Spectral Synthesis of TiO Lines

Abstract
We explore the extent to which current titanium oxide (TiO) line data and M dwarf model atmospheres can be used to reproduce an R = 120,000 optical spectrum of the relatively inactive star Gliese 725B (M3.5 V). We find that tabulated TiO wavelengths have errors large enough to complicate line identification, especially for transitions involving higher vibrational states. We determine empirical wavelength corrections for 12 strong γ-bands near 6680 and 7090 Å. For the sequence of orbital quantum numbers, J, within any one of these bands, our observations confirm the predicted line spacing, thereby validating the rotational constants for low vibrational levels.
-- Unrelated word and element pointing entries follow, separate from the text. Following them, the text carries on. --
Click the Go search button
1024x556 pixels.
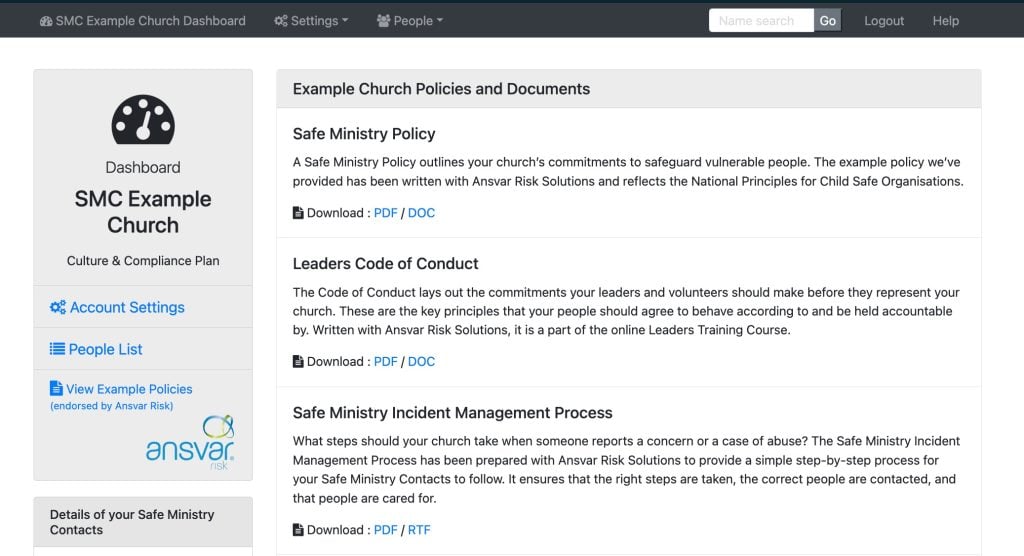pos(827,20)
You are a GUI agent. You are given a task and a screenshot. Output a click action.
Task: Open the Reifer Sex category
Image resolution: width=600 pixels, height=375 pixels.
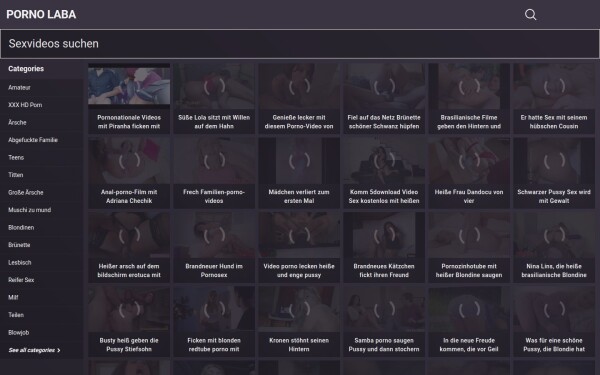tap(21, 280)
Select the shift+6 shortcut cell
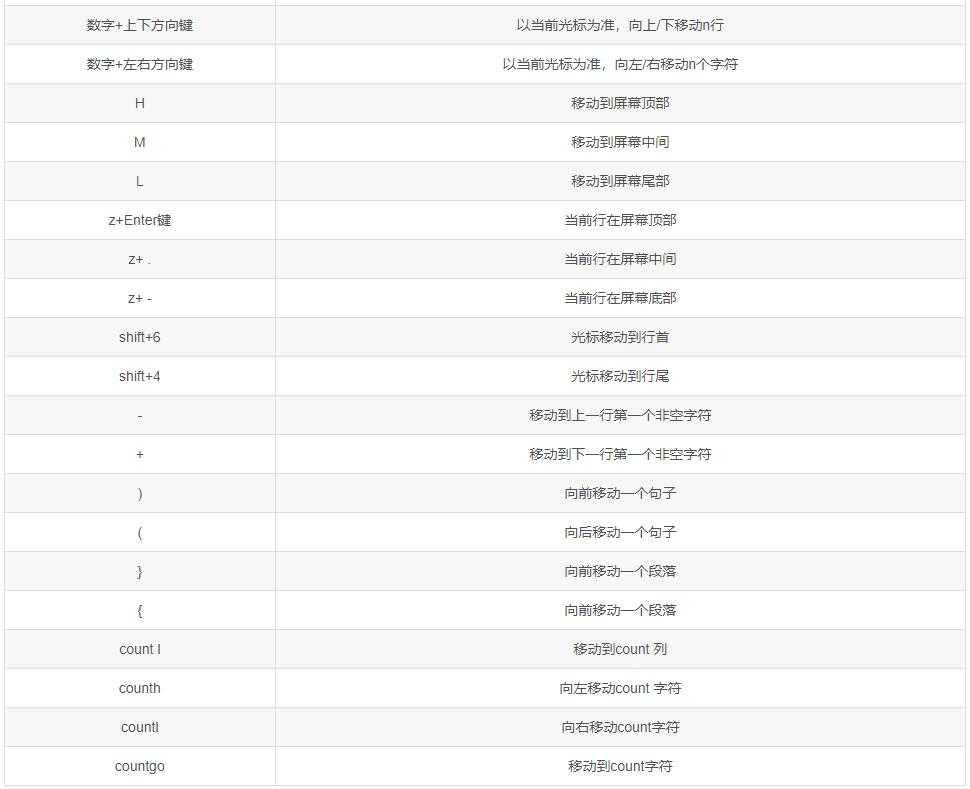This screenshot has height=789, width=970. [139, 337]
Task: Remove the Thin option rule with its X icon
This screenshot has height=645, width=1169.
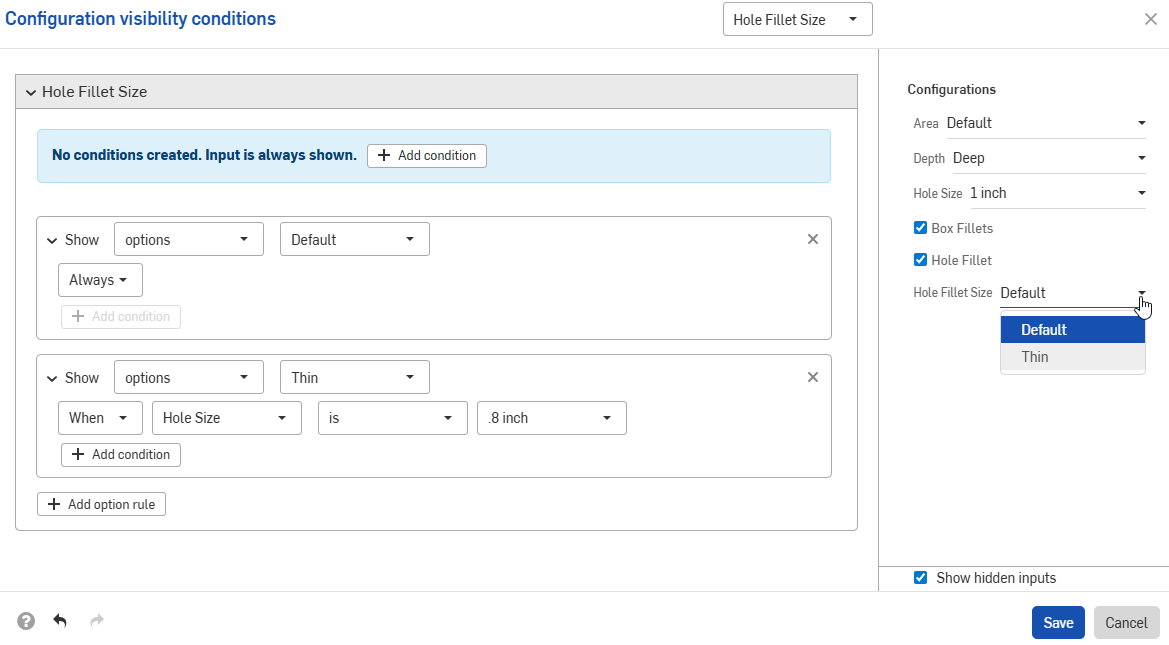Action: tap(812, 377)
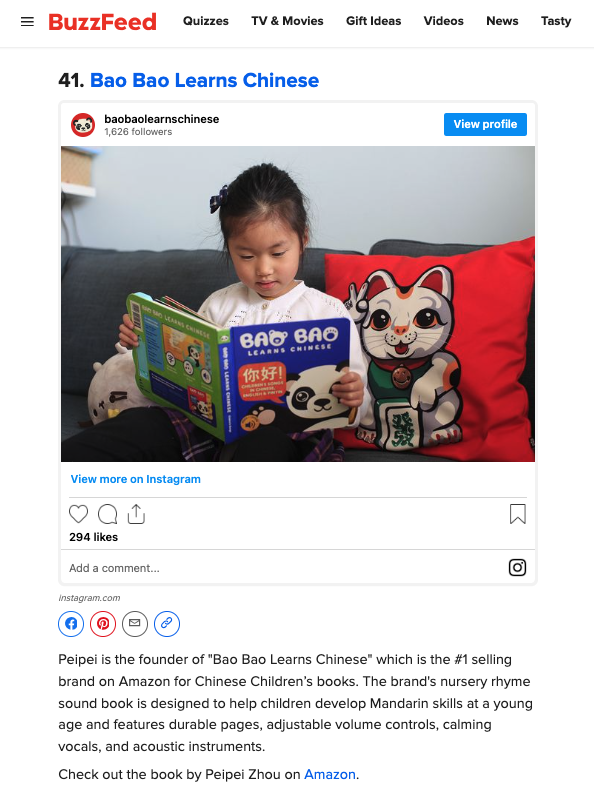Pin article on Pinterest
Screen dimensions: 594x793
pyautogui.click(x=103, y=624)
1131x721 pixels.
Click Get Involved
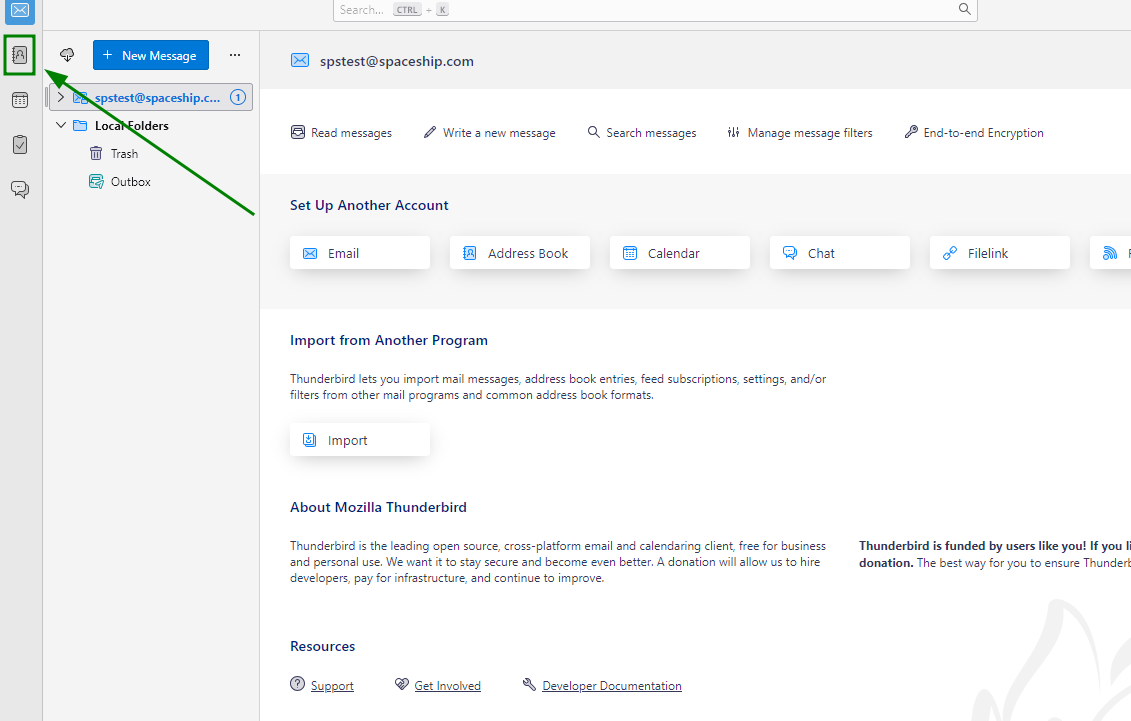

However, the predicted wavelengths have zero-point errors that differ for each overlapping band. Next, we compare observed and synthetic spectra near 8463 Å, where an Q3 0-0 band head is expected, demonstrating that the electronic oscillator strength of 0.014 advocated by Jørgensen is too large by at least a factor of 5. This has a minor effect on the structure of theoretical model atmospheres. Using our empirically corrected TiO wavelengths, we compute a grid of synthetic spectra for Allard & Hauschildt models spanning a range in effective temperature (Teff), surface gravity (log g), and metallicity ([M/H]). Interpolating in this grid of synthetic spectra, we simultaneously fit observations of the TiO band head region near 7088 Å and five Ti I and Fe I lines near 8683 Å. For Gl 725B, we find Teff = 3170 ± 71 K, log g = 4.77 ± 0.14, [M/H] = -0.92 ± 0.07, and vmac = 1.1 ± 0.7 km s-1. We show that by using both atomic and molecular lines as constraints, systematic uncertainties in derived stellar parameters can be reduced. These parameters are consistent with published values obtained by other means, but more stringent tests would be useful. In the Appendix, we tabulate wavelengths, identifications, relative line strengths, and other properties of the strongest band heads in the α, β, γ, γ', δ, , and electronic systems of TiO.